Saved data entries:
**********

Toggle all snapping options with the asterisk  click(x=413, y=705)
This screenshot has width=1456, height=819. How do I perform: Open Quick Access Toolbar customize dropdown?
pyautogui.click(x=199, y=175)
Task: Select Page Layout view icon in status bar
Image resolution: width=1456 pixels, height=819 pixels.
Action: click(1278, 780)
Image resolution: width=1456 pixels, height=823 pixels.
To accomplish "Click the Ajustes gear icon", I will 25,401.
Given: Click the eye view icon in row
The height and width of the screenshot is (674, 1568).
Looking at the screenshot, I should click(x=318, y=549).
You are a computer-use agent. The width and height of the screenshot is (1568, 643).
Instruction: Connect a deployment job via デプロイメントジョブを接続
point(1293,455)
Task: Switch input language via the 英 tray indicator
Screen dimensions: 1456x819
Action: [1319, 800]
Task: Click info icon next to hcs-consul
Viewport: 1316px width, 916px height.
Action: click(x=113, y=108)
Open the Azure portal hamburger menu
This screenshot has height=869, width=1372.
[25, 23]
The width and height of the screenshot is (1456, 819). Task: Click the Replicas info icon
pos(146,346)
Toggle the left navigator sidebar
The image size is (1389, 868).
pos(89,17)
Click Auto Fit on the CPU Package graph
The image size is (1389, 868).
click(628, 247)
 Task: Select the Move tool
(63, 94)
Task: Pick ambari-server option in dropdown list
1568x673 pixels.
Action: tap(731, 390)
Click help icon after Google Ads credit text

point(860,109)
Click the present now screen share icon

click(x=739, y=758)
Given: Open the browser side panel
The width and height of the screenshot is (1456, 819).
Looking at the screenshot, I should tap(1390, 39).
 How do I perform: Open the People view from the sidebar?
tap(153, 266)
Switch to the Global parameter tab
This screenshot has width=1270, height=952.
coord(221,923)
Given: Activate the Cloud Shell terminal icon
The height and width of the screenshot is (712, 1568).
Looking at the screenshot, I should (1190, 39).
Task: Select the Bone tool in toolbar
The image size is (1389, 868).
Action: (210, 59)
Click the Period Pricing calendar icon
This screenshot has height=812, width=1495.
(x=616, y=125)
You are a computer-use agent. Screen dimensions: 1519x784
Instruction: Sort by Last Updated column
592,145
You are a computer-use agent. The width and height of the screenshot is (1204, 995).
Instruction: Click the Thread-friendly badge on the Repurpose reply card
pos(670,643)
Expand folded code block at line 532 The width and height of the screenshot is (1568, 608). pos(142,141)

**********

Extract the first line above and each line after it up to and including the one with "Task: Select Page", please, exactly and with nothing else.

Toggle all snapping options with the asterisk  click(x=413, y=705)
This screenshot has width=1456, height=819. How do I perform: Open Quick Access Toolbar customize dropdown?
pyautogui.click(x=199, y=175)
Task: Select Page Layout view icon in status bar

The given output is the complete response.